▶ What the exercise asks
Each line from the one containing "Tap the tulip emoji in flores message" to the end of the entries below is to be set down exactly; the pictures are not.

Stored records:
####################

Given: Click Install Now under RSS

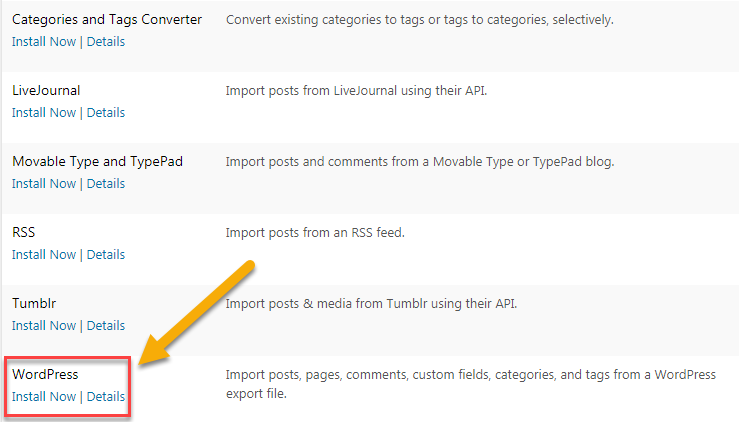Looking at the screenshot, I should pyautogui.click(x=44, y=254).
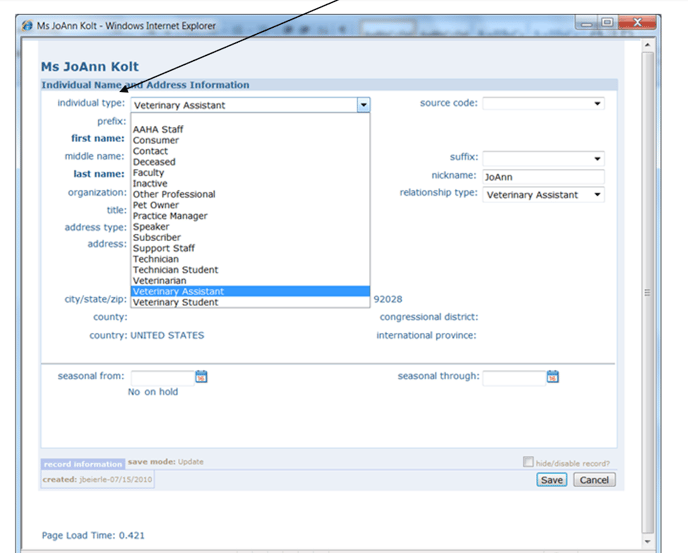Select Practice Manager option

point(170,216)
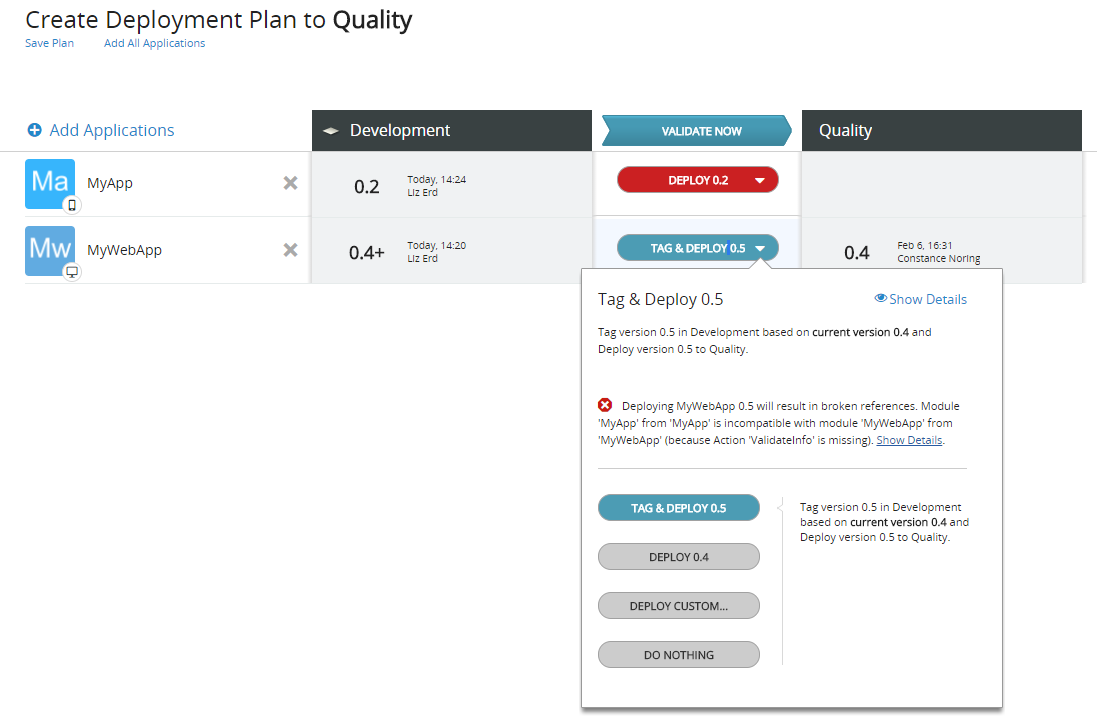Choose the DEPLOY CUSTOM option

point(678,605)

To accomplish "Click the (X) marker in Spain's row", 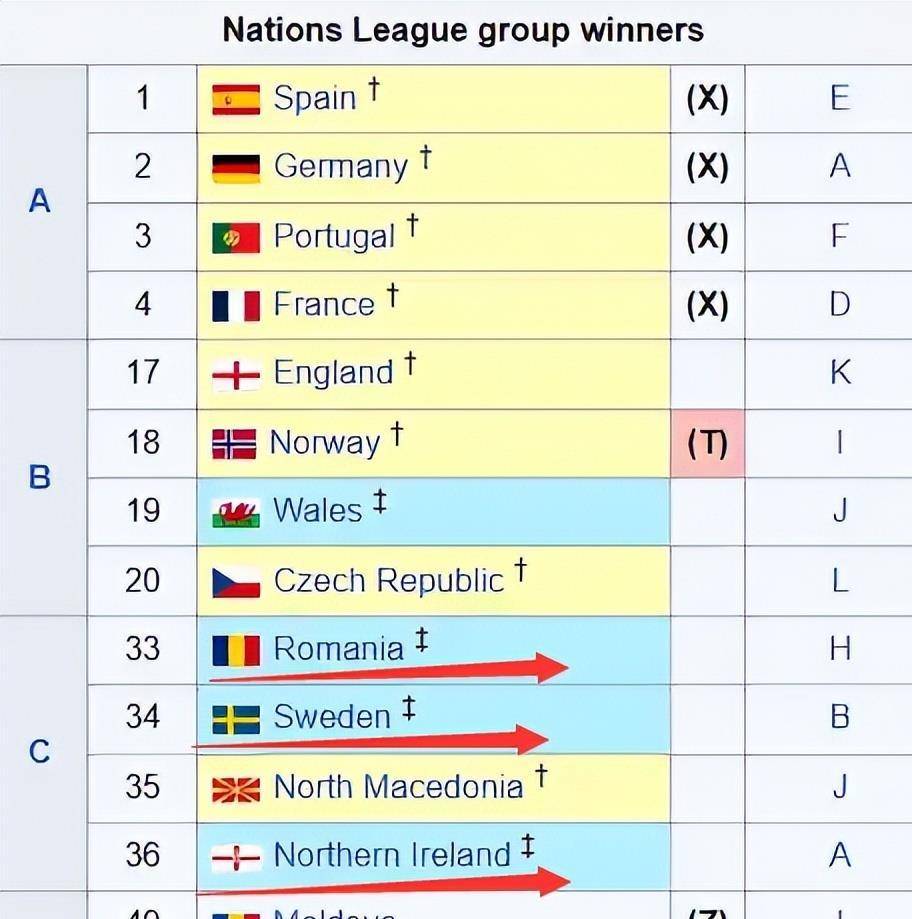I will click(x=707, y=98).
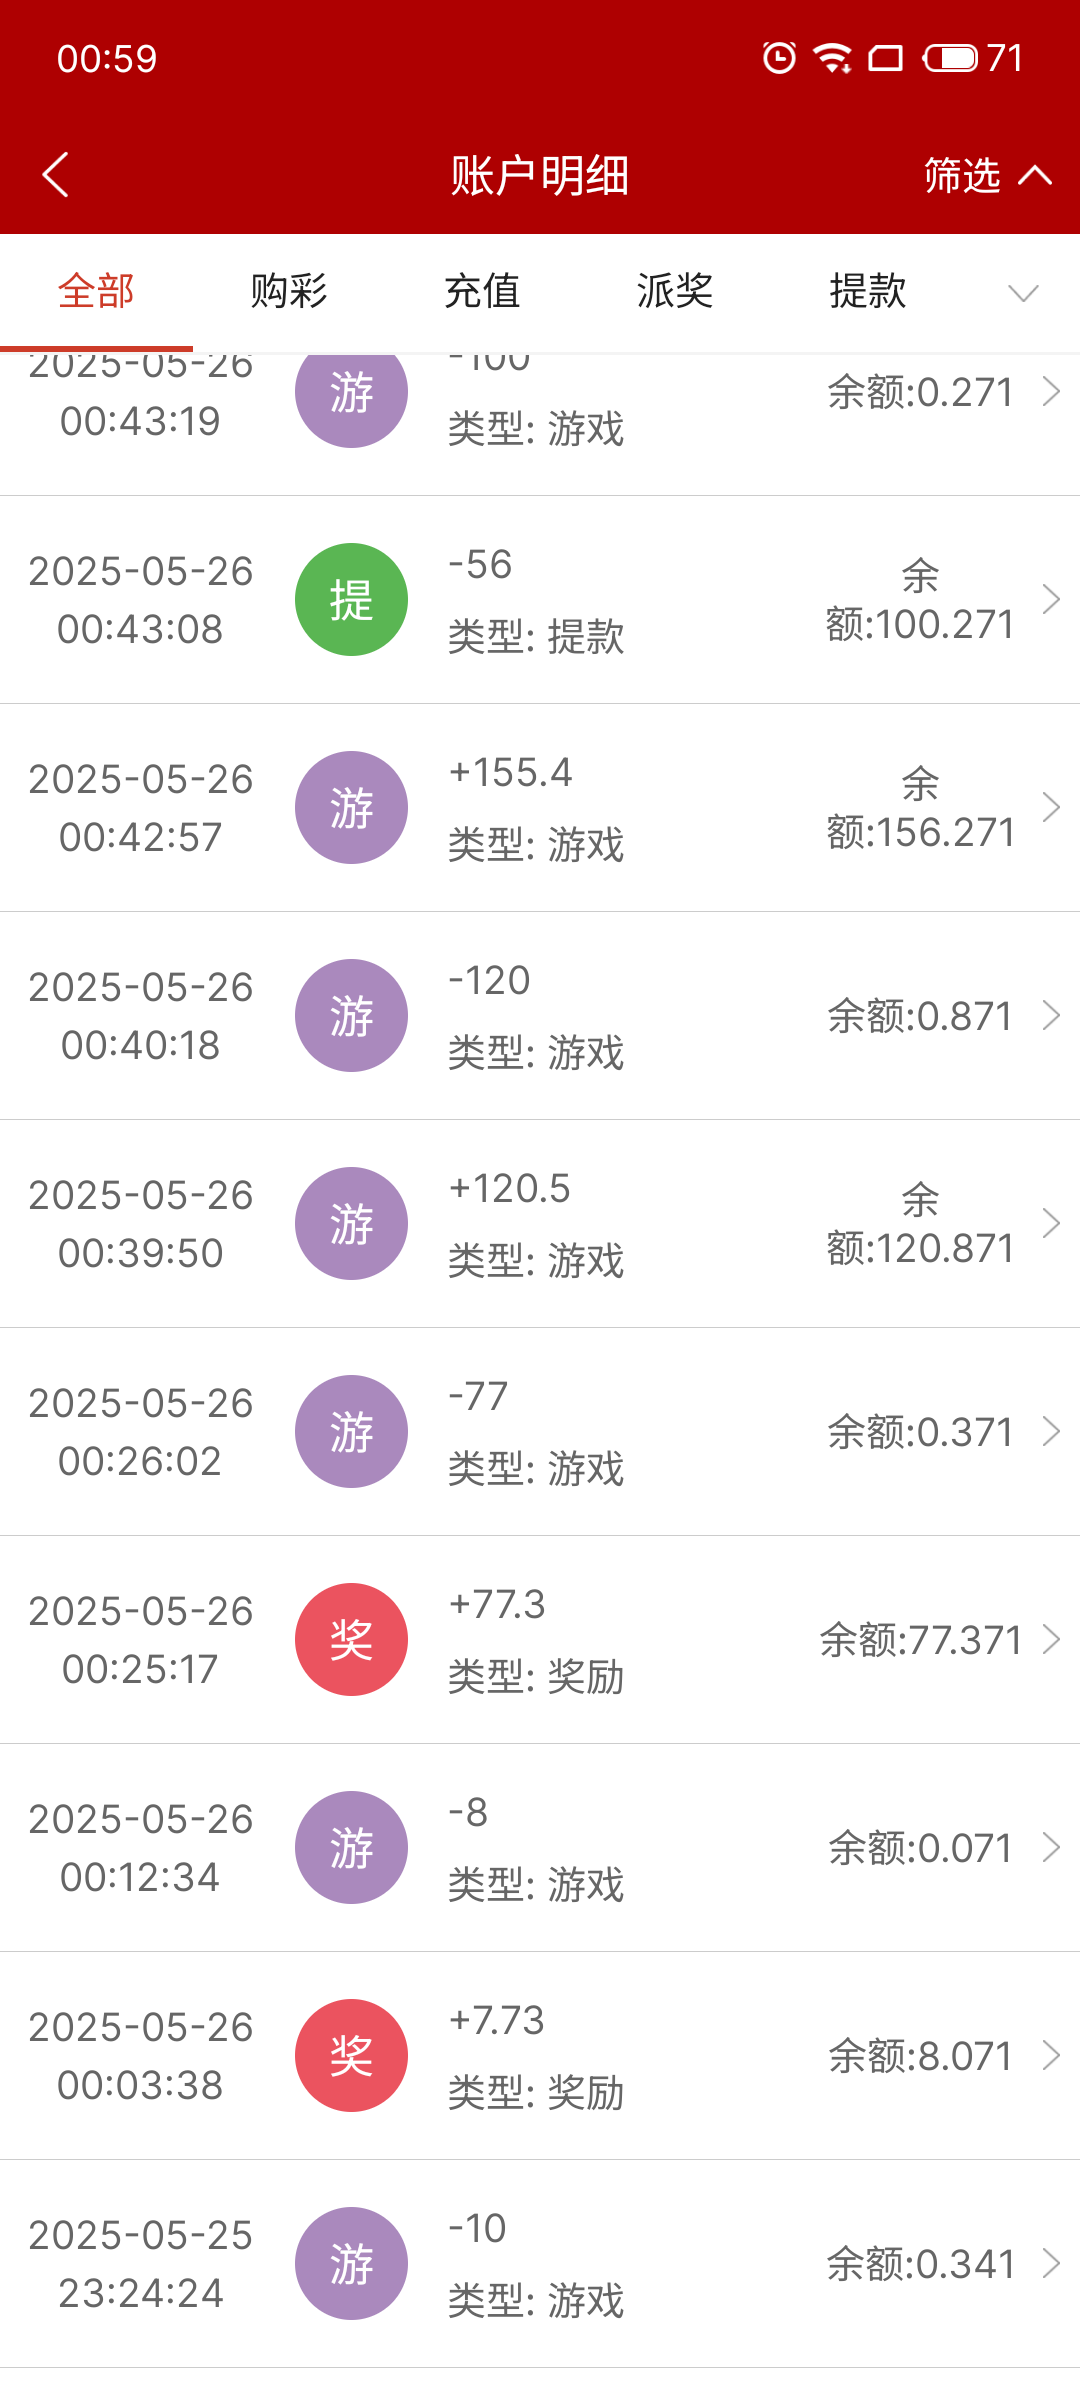Select the 提款 tab
The image size is (1080, 2400).
[868, 292]
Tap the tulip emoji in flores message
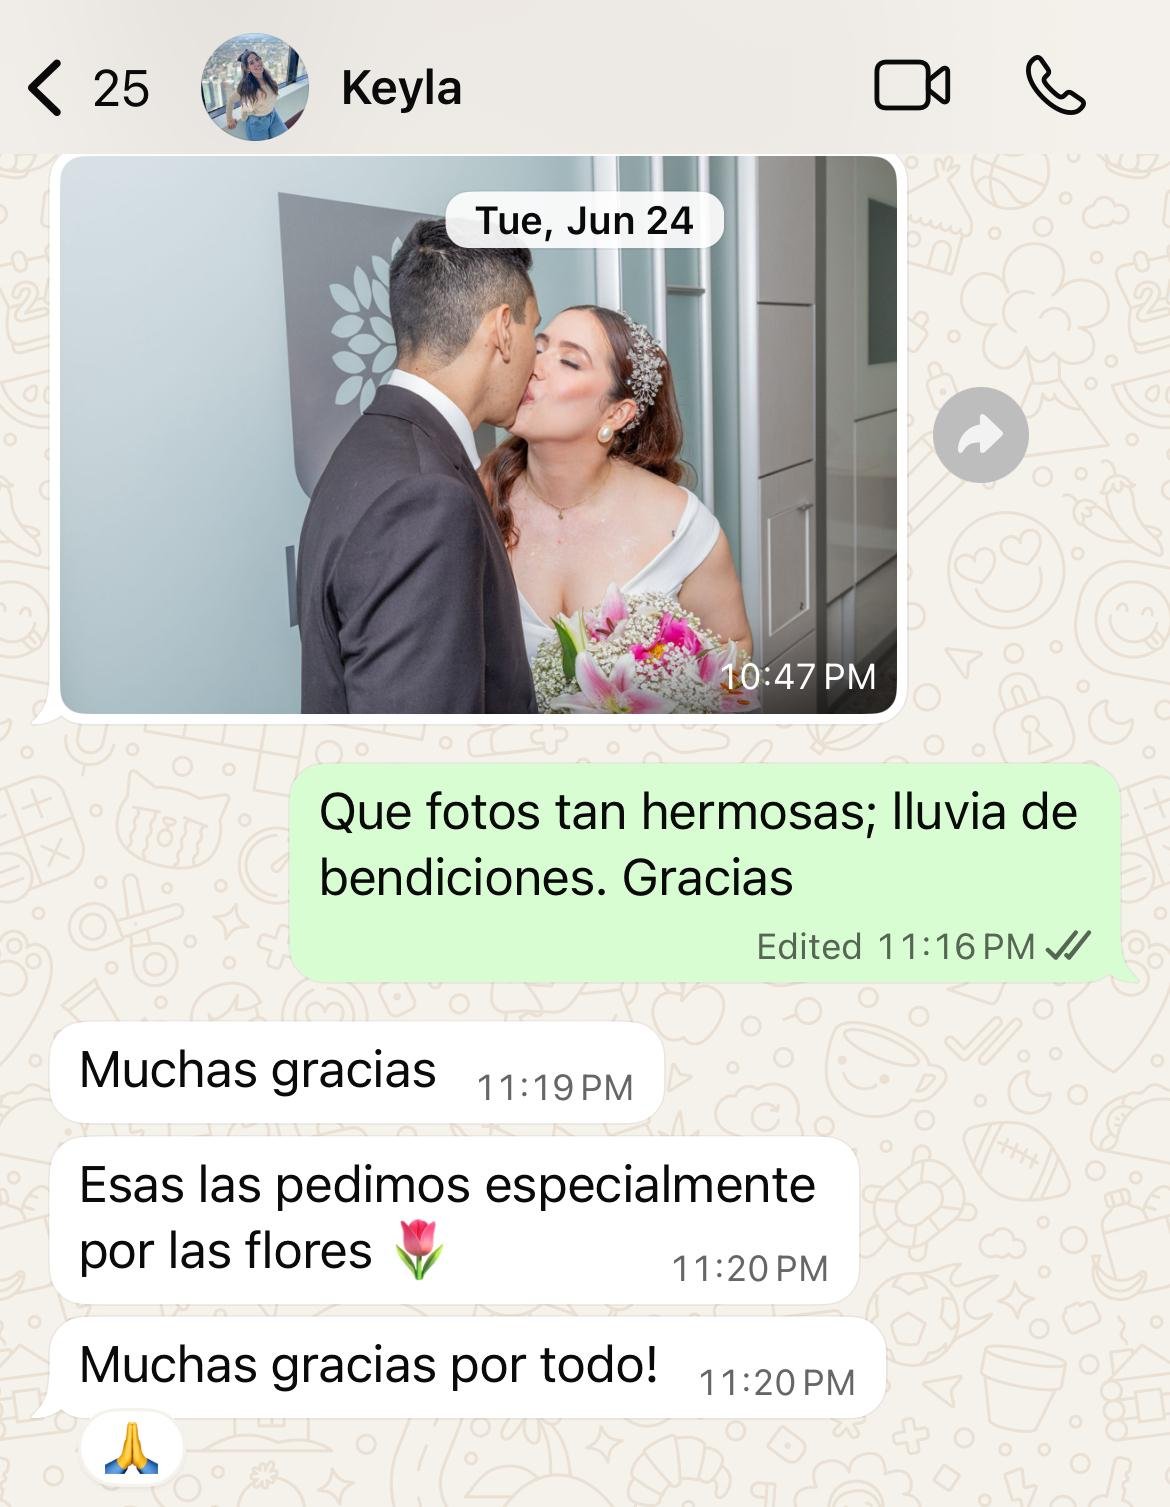 418,1250
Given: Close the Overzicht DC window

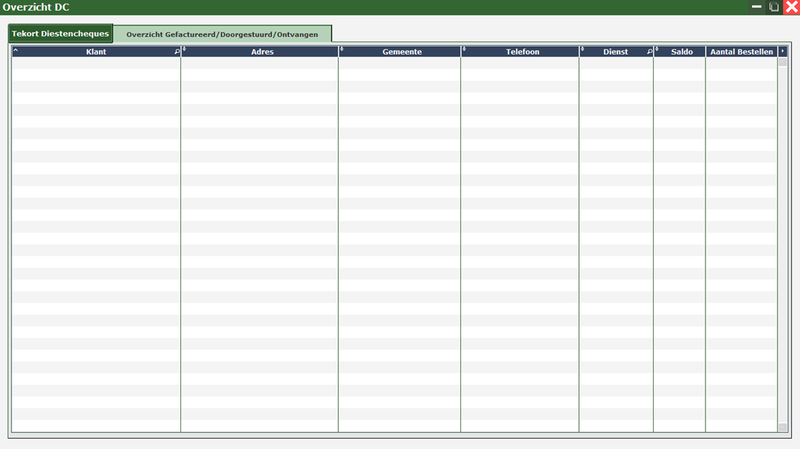Looking at the screenshot, I should click(790, 7).
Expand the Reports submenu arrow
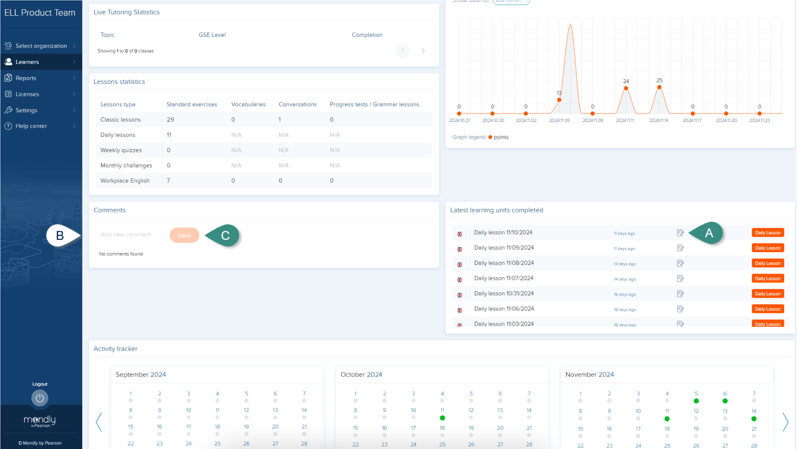Screen dimensions: 806x449 74,78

####################

▶ Solution for this task
Tap the tulip emoji in flores message
 418,1250
Given: Close the Overzicht DC window

Looking at the screenshot, I should click(790, 7).
Expand the Reports submenu arrow
Screen dimensions: 806x449 74,78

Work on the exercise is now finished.